Prepared By R.R. Donnelley Financial -- Form 8-K
 
UNITED STATES
SECURITIES AND EXCHANGE COMMISSION
Washington, D.C. 20549
 
Form 8-K
 
CURRENT REPORT
Pursuant to Section 13 or 15(d) of the Securities Exchange Act of 1934
 
Date of Report (Date of earliest event reported):  03/13/2012
 
CNB Financial Corporation
(Exact name of registrant as specified in its charter)
 
Commission File Number:  000-13396
 
Pennsylvania
  
25-1450605
(State or other jurisdiction of
  
(IRS Employer
incorporation)
  
Identification No.)
 
1 South Second Street
PO Box 42
Clearfield, Pennsylvania 16830
(Address of principal executive offices, including zip code)
 
814-765-9621
(Registrant’s telephone number, including area code)
 
(Former name or former address, if changed since last report)
 
Check the appropriate box below if the Form 8-K filing is intended to simultaneously satisfy the filing obligation of the registrant under any of the following provisions:

[  ]   Written communications pursuant to Rule 425 under the Securities Act (17 CFR 230.425)

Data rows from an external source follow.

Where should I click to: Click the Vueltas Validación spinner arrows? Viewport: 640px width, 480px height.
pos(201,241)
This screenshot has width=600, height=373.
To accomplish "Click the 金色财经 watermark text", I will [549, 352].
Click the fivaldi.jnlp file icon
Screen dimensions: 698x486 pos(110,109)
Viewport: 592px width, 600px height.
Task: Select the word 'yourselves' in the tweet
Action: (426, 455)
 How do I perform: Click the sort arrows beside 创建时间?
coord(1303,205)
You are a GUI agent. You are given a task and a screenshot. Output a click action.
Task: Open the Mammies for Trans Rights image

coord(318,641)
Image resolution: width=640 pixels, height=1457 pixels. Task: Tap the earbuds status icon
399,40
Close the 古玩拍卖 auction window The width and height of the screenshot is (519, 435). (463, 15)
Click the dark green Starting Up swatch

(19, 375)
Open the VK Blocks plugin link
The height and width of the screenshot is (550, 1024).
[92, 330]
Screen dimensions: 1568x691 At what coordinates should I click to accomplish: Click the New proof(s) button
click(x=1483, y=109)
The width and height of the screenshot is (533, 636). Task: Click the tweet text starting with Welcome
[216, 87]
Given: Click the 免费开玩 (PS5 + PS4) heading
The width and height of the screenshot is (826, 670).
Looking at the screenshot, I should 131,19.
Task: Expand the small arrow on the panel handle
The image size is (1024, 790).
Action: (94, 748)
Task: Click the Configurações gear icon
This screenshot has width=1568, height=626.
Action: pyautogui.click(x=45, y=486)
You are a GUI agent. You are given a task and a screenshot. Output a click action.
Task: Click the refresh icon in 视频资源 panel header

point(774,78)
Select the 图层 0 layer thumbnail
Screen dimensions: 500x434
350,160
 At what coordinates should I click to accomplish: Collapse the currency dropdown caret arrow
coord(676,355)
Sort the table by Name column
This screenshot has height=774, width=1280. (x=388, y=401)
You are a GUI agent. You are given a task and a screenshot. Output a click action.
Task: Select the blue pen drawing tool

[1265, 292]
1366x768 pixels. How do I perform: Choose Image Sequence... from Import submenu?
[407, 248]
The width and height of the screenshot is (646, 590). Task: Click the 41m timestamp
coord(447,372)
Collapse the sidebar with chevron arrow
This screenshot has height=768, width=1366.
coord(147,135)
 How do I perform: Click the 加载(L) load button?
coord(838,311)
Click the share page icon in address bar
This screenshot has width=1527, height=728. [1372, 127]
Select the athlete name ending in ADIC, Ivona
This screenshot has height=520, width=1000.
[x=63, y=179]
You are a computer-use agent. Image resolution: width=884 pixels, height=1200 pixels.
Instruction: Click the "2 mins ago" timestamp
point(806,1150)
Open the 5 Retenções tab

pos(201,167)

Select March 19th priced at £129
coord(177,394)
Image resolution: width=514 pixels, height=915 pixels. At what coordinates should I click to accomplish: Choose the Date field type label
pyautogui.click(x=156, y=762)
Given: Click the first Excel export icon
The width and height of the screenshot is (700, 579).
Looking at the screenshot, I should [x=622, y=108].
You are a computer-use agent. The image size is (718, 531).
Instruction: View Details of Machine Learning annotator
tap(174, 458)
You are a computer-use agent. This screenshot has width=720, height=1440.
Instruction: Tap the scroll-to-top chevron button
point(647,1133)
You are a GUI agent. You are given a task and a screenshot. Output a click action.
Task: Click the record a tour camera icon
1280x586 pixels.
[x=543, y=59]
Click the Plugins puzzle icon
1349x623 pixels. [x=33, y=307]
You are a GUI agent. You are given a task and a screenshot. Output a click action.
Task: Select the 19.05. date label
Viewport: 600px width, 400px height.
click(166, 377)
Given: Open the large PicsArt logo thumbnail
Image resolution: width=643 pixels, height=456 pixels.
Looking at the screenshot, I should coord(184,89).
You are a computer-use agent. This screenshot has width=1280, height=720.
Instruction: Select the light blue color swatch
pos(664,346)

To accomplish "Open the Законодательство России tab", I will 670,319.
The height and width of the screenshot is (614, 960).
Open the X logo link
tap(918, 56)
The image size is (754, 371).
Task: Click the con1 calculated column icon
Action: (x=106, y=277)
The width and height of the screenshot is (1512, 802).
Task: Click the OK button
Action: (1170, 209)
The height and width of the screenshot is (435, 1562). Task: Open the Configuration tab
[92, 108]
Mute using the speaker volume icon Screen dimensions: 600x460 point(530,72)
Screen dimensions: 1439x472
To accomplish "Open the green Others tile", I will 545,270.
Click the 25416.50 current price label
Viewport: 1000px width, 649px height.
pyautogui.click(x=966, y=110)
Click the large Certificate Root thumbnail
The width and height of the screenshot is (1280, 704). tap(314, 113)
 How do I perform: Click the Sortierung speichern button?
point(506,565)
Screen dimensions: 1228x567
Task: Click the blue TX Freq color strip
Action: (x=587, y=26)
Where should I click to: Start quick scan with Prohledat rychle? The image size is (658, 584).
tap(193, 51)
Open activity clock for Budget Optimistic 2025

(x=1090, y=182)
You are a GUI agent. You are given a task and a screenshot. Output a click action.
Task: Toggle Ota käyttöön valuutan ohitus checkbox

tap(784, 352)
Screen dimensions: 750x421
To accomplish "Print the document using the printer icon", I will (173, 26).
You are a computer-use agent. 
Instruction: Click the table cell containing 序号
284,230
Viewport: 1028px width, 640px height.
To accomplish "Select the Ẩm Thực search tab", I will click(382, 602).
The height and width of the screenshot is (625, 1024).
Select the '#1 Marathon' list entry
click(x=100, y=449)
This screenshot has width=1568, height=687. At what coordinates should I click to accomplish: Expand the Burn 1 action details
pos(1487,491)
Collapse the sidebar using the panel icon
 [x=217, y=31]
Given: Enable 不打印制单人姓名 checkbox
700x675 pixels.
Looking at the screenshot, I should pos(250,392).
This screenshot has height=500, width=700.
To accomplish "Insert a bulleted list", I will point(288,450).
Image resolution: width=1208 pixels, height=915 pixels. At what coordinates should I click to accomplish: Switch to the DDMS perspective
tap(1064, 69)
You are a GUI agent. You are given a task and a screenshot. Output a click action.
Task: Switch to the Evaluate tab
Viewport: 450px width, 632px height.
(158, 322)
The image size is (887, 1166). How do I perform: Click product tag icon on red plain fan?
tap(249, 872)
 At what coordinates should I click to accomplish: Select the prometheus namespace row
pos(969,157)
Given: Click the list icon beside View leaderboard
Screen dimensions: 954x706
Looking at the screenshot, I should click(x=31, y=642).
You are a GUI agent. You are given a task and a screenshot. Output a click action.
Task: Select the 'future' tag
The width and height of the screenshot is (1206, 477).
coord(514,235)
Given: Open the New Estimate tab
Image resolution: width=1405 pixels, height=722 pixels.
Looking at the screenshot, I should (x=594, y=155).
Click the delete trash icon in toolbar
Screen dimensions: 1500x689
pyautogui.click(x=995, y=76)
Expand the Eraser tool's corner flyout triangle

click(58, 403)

[  ]   Soliciting material pursuant to Rule 14a-12 under the Exchange Act (17 CFR 240.14a-12)

[  ]   Pre-commencement communications pursuant to Rule 14d-2(b) under the Exchange Act (17 CFR 240.14d-2(b))

[  ]   Pre-commencement communications pursuant to Rule 13e-4(c) under the Exchange Act (17 CFR 240.13e-4(c))
 

 
Item 5.02.    Departure of Directors or Certain Officers; Election of Directors; Appointment of Certain Officers; Compensatory Arrangements of Certain Officers
 
       On March 13, 2012, the Board of Directors of CNB Bank appointed Brian W. Wingard as Chief Financial Officer and Senior Vice President of CNB Bank (the "Bank"), a wholly-owned subsidiary of CNB Financial Corporation (the "Corporation").

        Mr. Wingard, age 37, has served as Interim Chief Financial Officer of the Bank since November 2011 and previously served as Assistant Vice President and Controller since November 2007. Mr. Wingard was previously working as a certified public accountant in public practice with Parente Randolph, LLC. Mr. Wingard's base annual compensation was adjusted to $115,000 in connection with his appointment.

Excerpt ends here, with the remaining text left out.